(Written request): Reproduce, word for word, everything in the listing below from the line containing "The height and width of the screenshot is (720, 1280). What" down to the line containing "Filter is located at coordinates (1099, 156).", including both of those lines.

(Rows):
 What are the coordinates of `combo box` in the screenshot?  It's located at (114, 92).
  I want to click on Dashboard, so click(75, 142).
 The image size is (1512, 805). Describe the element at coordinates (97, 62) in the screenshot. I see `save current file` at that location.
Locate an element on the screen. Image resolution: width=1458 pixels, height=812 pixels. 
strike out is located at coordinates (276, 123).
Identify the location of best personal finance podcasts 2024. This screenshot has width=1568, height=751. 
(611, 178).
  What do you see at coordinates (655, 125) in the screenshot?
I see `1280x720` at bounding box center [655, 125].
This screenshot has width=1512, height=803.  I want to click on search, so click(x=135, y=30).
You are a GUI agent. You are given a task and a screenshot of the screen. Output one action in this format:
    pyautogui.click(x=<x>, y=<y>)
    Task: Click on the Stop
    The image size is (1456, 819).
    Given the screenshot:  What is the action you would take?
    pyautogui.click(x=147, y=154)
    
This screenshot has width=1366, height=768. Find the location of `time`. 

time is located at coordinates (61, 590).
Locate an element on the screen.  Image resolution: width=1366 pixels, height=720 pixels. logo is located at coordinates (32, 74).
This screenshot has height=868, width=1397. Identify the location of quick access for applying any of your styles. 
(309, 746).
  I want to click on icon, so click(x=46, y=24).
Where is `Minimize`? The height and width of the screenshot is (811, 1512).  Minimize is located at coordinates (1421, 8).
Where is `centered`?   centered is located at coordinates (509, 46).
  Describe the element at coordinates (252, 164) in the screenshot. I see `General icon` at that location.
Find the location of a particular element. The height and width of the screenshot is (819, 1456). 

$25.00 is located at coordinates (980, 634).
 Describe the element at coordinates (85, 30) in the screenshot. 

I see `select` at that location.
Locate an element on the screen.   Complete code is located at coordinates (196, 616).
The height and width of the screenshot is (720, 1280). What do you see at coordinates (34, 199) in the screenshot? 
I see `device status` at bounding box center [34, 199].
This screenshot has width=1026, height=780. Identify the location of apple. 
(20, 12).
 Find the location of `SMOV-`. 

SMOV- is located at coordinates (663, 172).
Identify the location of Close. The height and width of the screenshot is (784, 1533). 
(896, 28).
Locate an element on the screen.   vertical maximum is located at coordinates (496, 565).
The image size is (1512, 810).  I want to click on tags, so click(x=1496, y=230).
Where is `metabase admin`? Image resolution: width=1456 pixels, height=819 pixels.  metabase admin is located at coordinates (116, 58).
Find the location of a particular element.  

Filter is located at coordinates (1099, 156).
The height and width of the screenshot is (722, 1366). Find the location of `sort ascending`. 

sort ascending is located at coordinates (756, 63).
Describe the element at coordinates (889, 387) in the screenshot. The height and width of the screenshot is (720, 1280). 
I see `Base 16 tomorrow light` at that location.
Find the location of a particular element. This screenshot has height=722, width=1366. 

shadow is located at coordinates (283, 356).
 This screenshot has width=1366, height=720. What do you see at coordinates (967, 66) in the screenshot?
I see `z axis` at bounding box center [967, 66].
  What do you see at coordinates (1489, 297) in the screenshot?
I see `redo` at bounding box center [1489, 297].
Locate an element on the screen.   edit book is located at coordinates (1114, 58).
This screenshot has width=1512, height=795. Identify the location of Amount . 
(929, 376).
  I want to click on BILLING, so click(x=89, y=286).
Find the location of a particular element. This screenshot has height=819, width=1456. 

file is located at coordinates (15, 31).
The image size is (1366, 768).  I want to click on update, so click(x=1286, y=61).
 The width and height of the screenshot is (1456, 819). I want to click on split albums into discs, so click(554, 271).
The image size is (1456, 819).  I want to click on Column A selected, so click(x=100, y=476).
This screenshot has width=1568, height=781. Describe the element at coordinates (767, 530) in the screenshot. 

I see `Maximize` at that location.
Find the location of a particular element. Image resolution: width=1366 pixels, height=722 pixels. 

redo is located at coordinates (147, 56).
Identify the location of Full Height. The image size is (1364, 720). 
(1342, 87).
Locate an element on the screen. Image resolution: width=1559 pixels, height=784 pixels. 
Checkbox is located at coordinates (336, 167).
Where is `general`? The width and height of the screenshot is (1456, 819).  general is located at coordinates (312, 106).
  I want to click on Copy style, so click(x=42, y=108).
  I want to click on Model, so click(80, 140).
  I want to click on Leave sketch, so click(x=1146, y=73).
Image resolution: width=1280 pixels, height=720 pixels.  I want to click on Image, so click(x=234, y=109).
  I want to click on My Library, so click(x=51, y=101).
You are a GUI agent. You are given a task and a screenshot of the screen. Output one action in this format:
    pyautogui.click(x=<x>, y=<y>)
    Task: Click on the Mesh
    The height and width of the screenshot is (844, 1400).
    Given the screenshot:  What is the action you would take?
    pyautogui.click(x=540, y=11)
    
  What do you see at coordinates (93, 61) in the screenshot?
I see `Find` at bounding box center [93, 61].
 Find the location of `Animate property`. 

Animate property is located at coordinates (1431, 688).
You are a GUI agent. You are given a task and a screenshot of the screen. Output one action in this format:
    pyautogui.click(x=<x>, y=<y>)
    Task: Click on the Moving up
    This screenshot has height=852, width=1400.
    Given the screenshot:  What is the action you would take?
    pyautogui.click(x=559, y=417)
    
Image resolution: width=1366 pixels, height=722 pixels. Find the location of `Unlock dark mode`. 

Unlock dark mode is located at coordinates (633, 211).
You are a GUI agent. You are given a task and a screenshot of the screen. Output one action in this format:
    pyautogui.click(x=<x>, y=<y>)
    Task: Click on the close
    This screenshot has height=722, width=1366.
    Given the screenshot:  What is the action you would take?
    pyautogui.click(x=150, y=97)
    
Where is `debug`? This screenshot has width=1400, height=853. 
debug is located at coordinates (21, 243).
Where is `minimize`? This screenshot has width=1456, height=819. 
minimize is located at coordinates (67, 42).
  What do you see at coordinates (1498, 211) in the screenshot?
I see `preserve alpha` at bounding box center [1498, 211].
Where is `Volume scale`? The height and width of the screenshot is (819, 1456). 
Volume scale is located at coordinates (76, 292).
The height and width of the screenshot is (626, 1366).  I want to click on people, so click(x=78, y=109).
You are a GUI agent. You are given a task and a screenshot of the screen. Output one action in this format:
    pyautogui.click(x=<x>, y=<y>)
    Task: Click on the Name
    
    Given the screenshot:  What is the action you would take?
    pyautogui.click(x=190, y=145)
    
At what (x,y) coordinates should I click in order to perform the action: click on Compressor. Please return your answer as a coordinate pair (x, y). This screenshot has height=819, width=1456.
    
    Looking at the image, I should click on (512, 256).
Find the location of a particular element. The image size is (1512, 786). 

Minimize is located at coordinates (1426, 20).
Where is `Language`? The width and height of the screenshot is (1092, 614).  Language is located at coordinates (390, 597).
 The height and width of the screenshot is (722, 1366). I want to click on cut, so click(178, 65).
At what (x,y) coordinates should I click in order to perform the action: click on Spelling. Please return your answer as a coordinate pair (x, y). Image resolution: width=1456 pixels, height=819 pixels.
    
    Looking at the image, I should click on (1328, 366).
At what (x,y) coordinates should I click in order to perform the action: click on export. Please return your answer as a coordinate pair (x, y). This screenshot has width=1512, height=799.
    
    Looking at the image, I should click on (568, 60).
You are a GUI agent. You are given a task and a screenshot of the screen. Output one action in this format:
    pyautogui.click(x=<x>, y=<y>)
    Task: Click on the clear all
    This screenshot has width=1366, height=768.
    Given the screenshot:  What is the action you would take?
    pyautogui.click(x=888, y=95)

(Exercise output):
The height and width of the screenshot is (720, 1280). What do you see at coordinates (34, 199) in the screenshot? 
I see `device status` at bounding box center [34, 199].
This screenshot has width=1026, height=780. Identify the location of apple. 
(20, 12).
 Find the location of `SMOV-`. 

SMOV- is located at coordinates (663, 172).
Identify the location of Close. The height and width of the screenshot is (784, 1533). 
(896, 28).
Locate an element on the screen.   vertical maximum is located at coordinates (496, 565).
The image size is (1512, 810).  I want to click on tags, so click(x=1496, y=230).
Where is `metabase admin`? Image resolution: width=1456 pixels, height=819 pixels.  metabase admin is located at coordinates (116, 58).
Find the location of a particular element.  

Filter is located at coordinates (1099, 156).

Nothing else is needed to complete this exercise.